Unintended Consequences of Western policies of Quantitative Easing (QE)
The policies undertaken to avoid Western economic collapse triggered by creative financial engineering and fiscal indisciple indulged by Wall Street and Nations, can cause serious long-term dangers to the global economy by their unintended consequences.
The Band-Aids solutions necessary for save imminent collapse is a perfect setup for Law of Unintended Consequences to exact its revenge.
The latest financial crisis relates to Eurozone, whose architect did not anticipate the unintended consequences of imposing single currency solutions to a culturally diverse continent. History as relates to work ethics and saving preferences between the European member states were ignored to propose a pan-European solution.
European Central Banks have been forced to support their respective banks, badly burned by collapse of housing market and high unemployment’s due to tighter lending standards.
Unintended Consequences enhanced by U.S participation
U.S. has been pulled into this mess and as part of G-6. To support these efforts, called Quantitative Easing (QE), U.S. Federal reserve has committed itself to:
1. Provided unlimited dollars to European Central banks until Feb 1, 2013 and
2. Keep interest rates near zero till 2014.
Global Unintended Consequences of Western Quantitative Easing (QE)
Undoubtedly, all the above steps taken together have averted a financial disaster, however, our intention here is to anticipate the unintended consequences and help modify the policy so the unintended negatives do not overcome the intended benefits.
The unintended consequences are outlined below:
1. Unintended consequence of lack of trust in inter-bank market.
Interbank liquidity has ceased to function and it is difficult to imaging how the historical trust that has lubricated interbank relations will recover. With Central Banks zero interest rates policy, banks prefer dealing directly with it, having lost faith in the financial strength of their corresponding banks.
Till Central banks raises interest rates and stop direct lending practices, the interbank market based on mutual trust will not respect will recover.
2. Unintended consequence of lack of trust in Western solvency
With huge Central bank market interventions, the non-Western lender like China have faith in Sovereign and Commercial debts. These lenders realize the crisis in the Western financial system and know that it is being kept alive unlimited cash infusions. They know that even the Central Banks do not have unlimited capacity to hold thing together.
Chinas’ reaction – an example of Unintended Consequences
To learn how the World is perceives this crisis and is reacting to it, let us look at the example of China.
1. China has reduced its exposure to U.S. Treasury by $32 billions in the month of December 2011.
2. China is investing its reserves in hard assets, some examples
a. China, which produced 360 tons of gold last year further, imported another 428 tons, keeping the global gold prices high.
b. China imported over half million tones of copper in December 2011, which was up by nearly 48% over prior year, despite a slowing down of its economy.

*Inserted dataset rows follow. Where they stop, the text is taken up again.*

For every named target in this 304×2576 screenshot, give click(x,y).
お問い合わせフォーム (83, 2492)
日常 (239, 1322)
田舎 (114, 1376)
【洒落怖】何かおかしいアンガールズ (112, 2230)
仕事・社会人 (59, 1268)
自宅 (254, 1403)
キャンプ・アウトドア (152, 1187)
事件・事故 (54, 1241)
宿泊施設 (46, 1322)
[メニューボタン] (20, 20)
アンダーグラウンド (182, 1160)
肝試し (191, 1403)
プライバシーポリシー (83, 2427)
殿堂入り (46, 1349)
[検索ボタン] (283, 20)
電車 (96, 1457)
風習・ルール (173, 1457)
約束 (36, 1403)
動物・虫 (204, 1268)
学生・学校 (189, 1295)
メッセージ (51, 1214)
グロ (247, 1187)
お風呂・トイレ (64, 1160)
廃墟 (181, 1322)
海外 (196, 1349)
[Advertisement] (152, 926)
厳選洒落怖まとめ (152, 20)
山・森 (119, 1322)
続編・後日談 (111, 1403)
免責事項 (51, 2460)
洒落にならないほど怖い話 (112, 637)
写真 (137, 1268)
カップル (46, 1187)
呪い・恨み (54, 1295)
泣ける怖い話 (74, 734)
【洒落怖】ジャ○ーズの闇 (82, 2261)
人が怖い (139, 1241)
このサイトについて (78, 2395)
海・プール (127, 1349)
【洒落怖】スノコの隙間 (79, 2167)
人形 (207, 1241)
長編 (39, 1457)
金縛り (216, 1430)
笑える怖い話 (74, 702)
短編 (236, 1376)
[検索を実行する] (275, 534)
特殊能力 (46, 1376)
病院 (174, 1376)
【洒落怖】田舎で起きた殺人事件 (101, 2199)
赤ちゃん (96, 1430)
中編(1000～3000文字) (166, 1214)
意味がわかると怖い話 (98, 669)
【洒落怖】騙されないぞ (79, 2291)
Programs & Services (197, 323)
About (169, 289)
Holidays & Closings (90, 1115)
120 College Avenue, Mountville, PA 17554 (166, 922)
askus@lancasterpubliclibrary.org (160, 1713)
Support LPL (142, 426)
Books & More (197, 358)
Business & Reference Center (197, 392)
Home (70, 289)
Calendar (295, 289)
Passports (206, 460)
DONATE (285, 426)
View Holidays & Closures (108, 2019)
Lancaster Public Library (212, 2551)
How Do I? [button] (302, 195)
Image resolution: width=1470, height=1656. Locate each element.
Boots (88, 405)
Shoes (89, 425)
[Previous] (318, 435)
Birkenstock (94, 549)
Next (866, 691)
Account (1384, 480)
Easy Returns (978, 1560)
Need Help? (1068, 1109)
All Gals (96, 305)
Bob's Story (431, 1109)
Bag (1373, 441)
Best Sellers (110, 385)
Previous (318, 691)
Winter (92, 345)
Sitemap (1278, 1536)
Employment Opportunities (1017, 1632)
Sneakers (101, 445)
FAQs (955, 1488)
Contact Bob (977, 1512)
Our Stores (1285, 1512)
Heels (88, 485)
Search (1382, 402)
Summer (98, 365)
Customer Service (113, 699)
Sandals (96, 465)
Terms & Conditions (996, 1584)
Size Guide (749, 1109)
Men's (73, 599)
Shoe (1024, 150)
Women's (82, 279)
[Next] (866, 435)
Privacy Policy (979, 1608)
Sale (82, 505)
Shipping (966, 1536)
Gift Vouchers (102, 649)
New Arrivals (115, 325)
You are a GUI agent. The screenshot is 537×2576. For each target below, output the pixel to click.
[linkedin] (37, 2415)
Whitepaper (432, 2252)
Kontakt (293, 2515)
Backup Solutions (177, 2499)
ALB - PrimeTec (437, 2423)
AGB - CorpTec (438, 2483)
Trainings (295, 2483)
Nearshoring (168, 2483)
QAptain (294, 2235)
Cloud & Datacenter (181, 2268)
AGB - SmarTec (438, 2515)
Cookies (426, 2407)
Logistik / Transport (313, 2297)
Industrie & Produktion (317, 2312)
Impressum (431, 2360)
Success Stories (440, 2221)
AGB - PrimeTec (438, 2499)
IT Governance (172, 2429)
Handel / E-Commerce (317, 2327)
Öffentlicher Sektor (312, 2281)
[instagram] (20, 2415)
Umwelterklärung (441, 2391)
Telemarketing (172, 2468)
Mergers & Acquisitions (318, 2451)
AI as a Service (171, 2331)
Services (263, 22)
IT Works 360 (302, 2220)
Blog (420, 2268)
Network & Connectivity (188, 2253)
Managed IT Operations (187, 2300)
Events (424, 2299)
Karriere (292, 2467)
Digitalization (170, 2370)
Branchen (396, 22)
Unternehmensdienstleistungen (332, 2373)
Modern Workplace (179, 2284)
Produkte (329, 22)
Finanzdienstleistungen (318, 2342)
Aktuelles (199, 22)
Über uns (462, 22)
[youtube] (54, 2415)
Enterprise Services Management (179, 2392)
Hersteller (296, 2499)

c. Similarly, China imports of crude oil imports reached over 23 million tones in January, up 7% on year-to-year basis.
Rising oil prices are badly impacting poor countries and contributing to their misery, they have to suffer the unintended consequences of Western QE programs to save their economies from misery inflicted by their financial and political sectors.
Conclusion on how to deal with Law of Unintended Consequences
We call upon Western Central Banks to re-design the fiscal policies with global perspectives and avoid the unintended consequences all around.